● **Parts of the exercise**:
- 1) In the AAL5 service interface text, write out again the part that opens with the words containing "3. AAL5 Layer" and closes with "up on demand).", swapping "virtual connection" for "virtual circuit" throughout.
- 2) Put this sentence from the AAL5 service interface text into Spanish: "In this context, the PPP link corresponds to an ATM AAL5 virtual connection."

━━━ Passage to read

3. AAL5 Layer Service Interface

The PPP layer treats the underlying ATM AAL5 layer service as a bit-
synchronous point-to-point link.  In this context, the PPP link
corresponds to an ATM AAL5 virtual connection.  The virtual connection
MUST be full-duplex, point to point, and it MAY be either dedicated
(i.e. permanent, set up by provisioning) or switched (set up on demand).
In addition, the PPP/AAL5 service interface boundary MUST meet the
following requirements:

     Interface Format - The PPP/AAL5 layer boundary presents an octet
     service interface to the AAL5 layer.  There is no provision for
     sub-octets to be supplied or accepted.

     Transmission Rate - The PPP layer does not impose any restrictions
     regarding transmission rate or the underlying ATM layer traffic
     descriptor parameters.

━━━━━━
━━━ Excerpted data

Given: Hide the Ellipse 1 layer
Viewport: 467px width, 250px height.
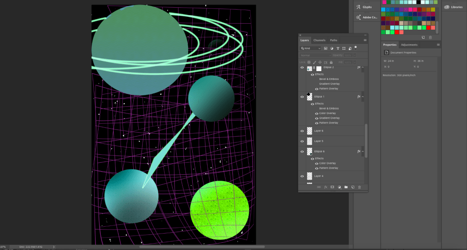Looking at the screenshot, I should click(302, 97).
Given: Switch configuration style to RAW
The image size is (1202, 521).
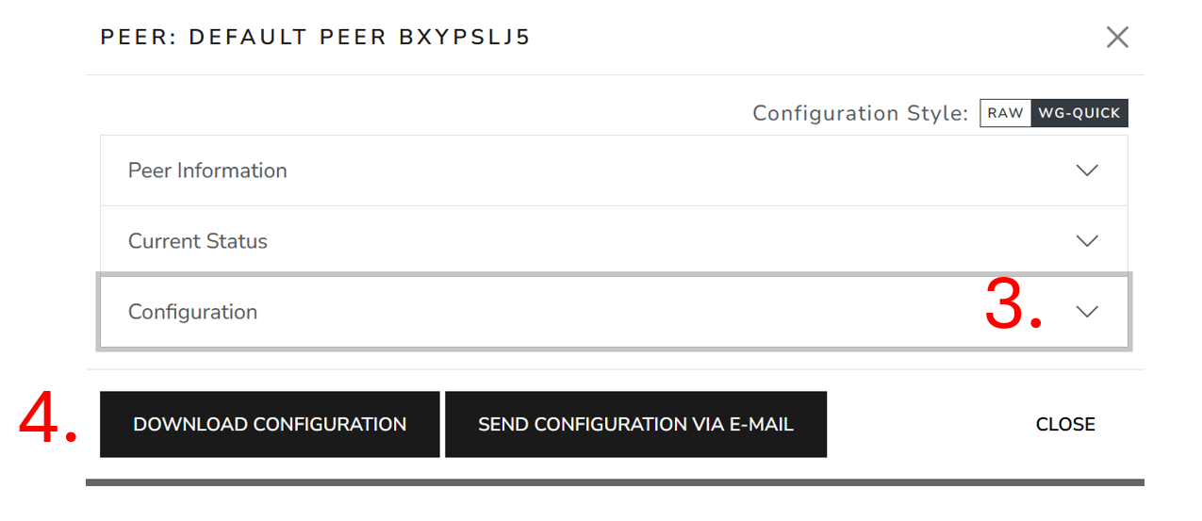Looking at the screenshot, I should pyautogui.click(x=1005, y=113).
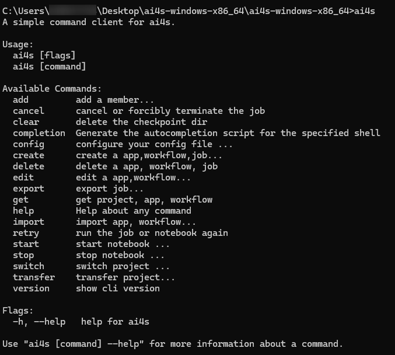
Task: Select the 'completion' command text
Action: pos(39,133)
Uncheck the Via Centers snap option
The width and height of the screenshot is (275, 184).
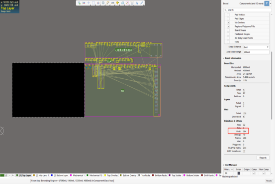(228, 22)
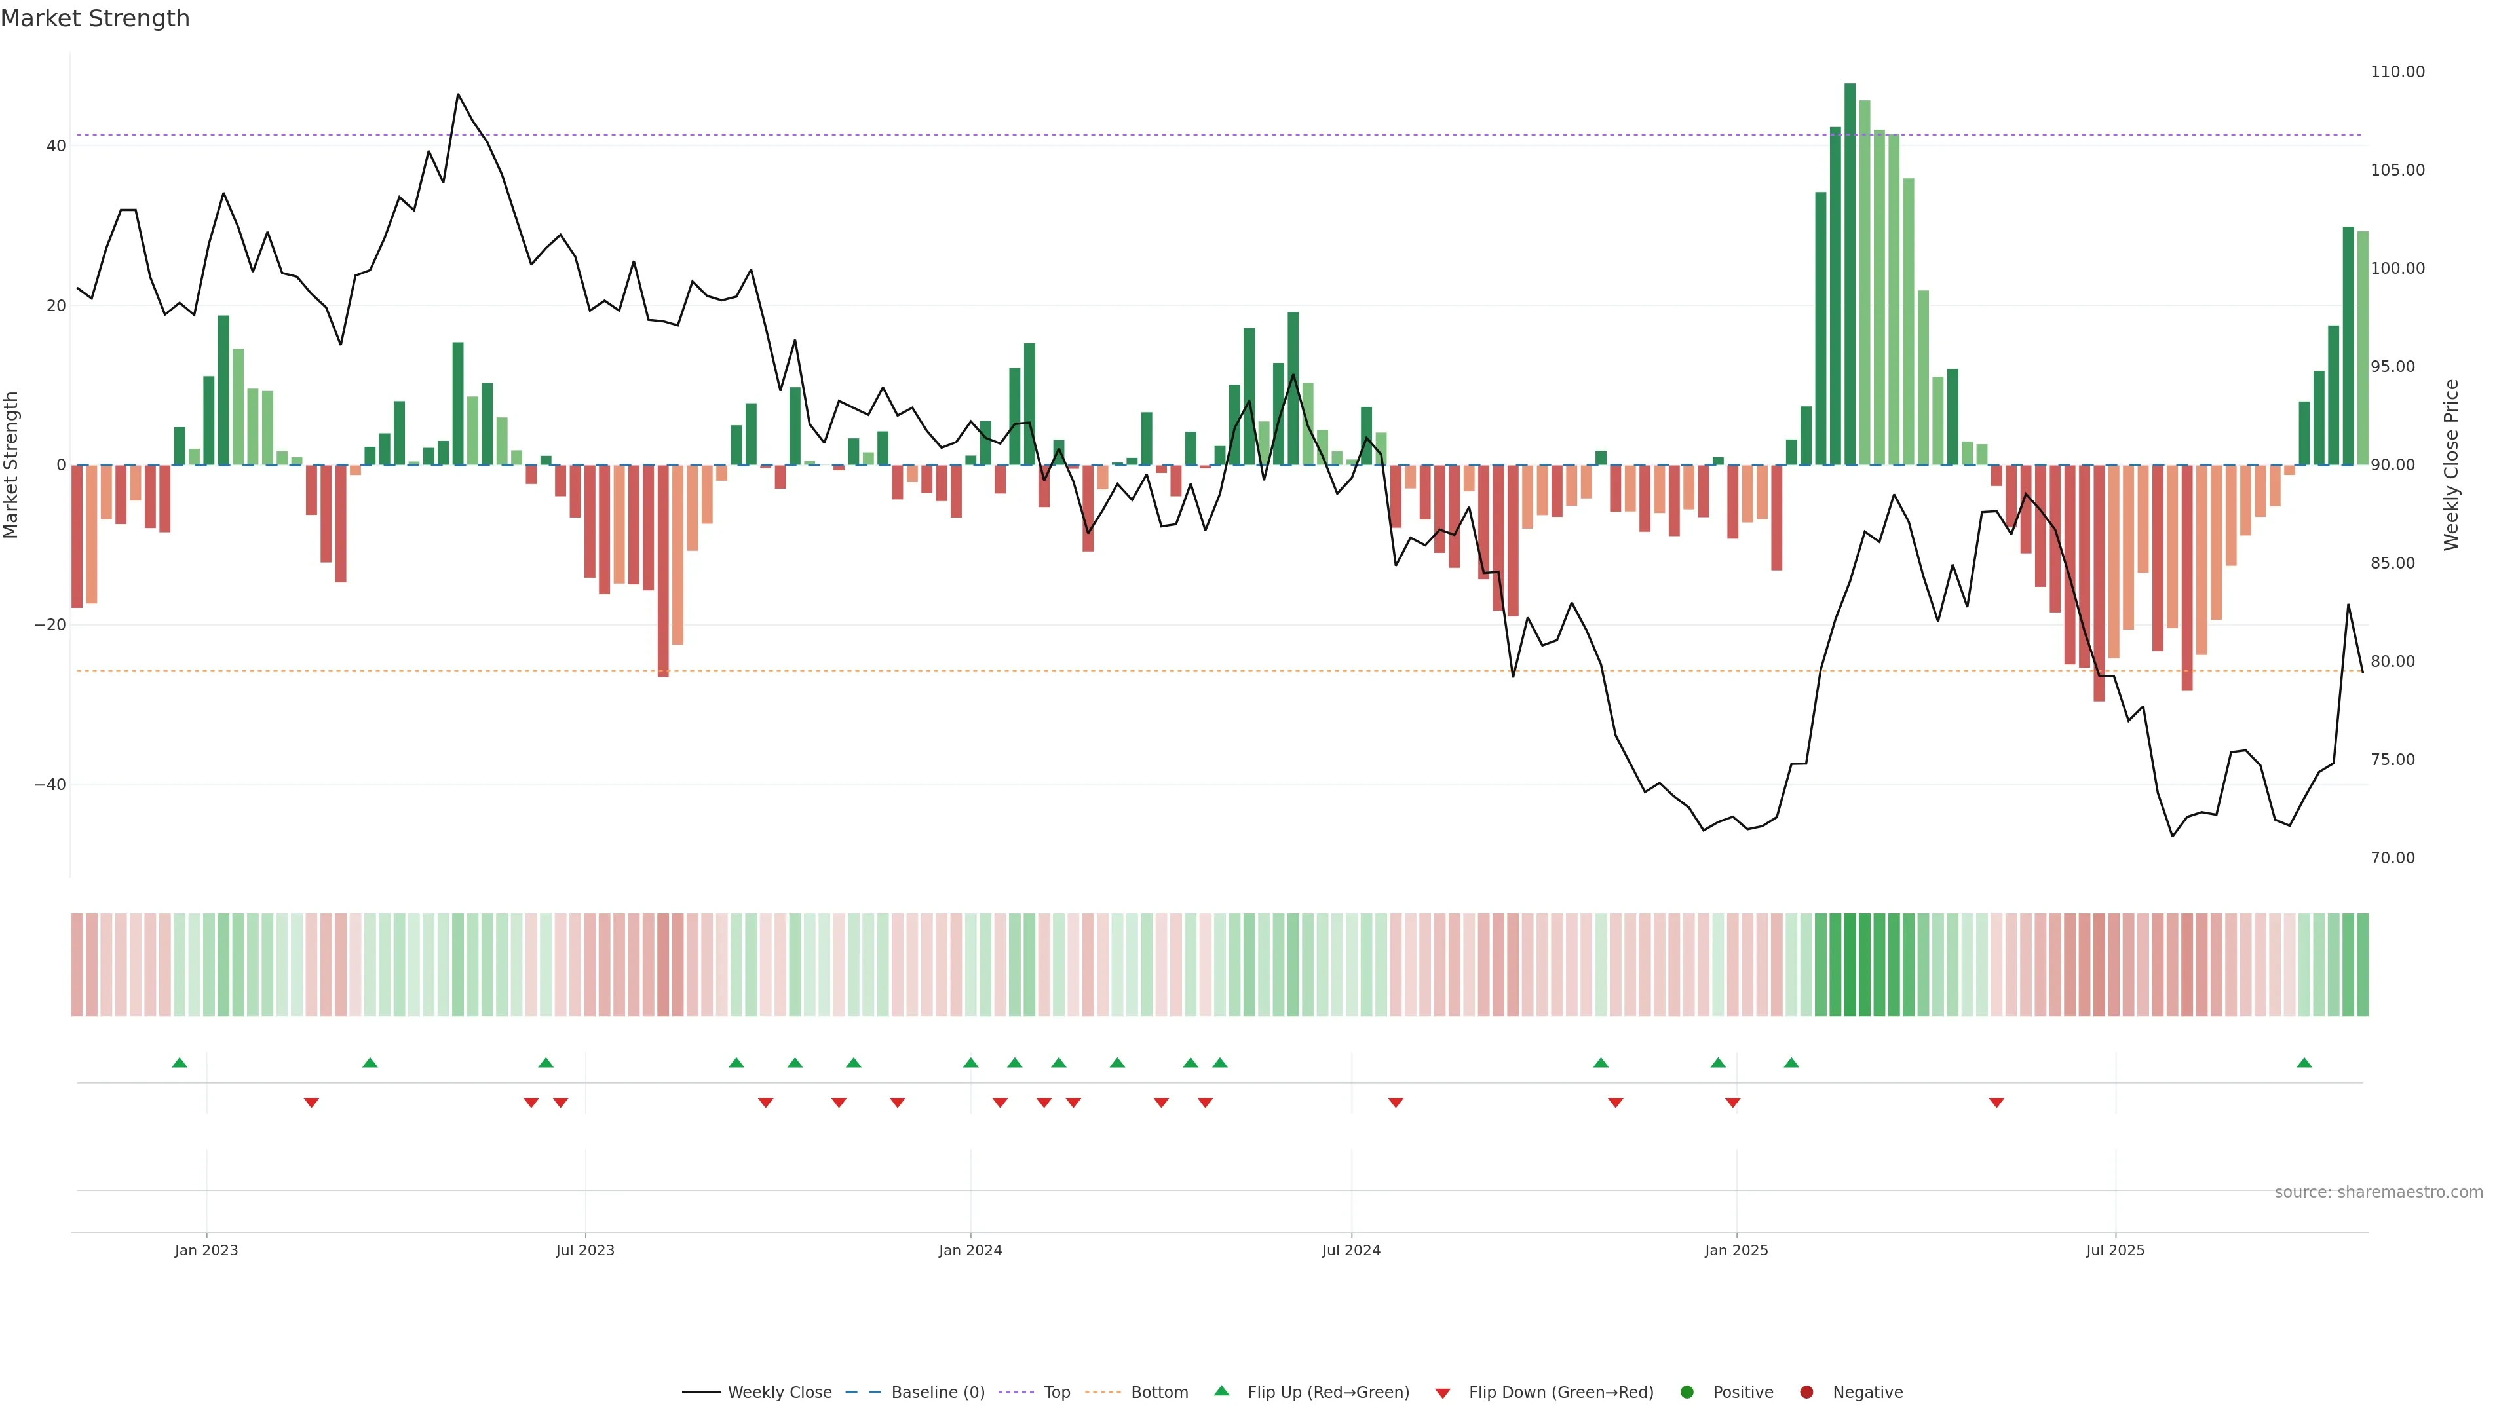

━━━━━━

● **Replies**:
- 1)
3. AAL5 Layer Service Interface

The PPP layer treats the underlying ATM AAL5 layer service as a bit-
synchronous point-to-point link.  In this context, the PPP link
corresponds to an ATM AAL5 virtual circuit.  The virtual circuit
MUST be full-duplex, point to point, and it MAY be either dedicated
(i.e. permanent, set up by provisioning) or switched (set up on demand).

- 2) En este contexto, el enlace PPP corresponde a una conexión virtual ATM AAL5.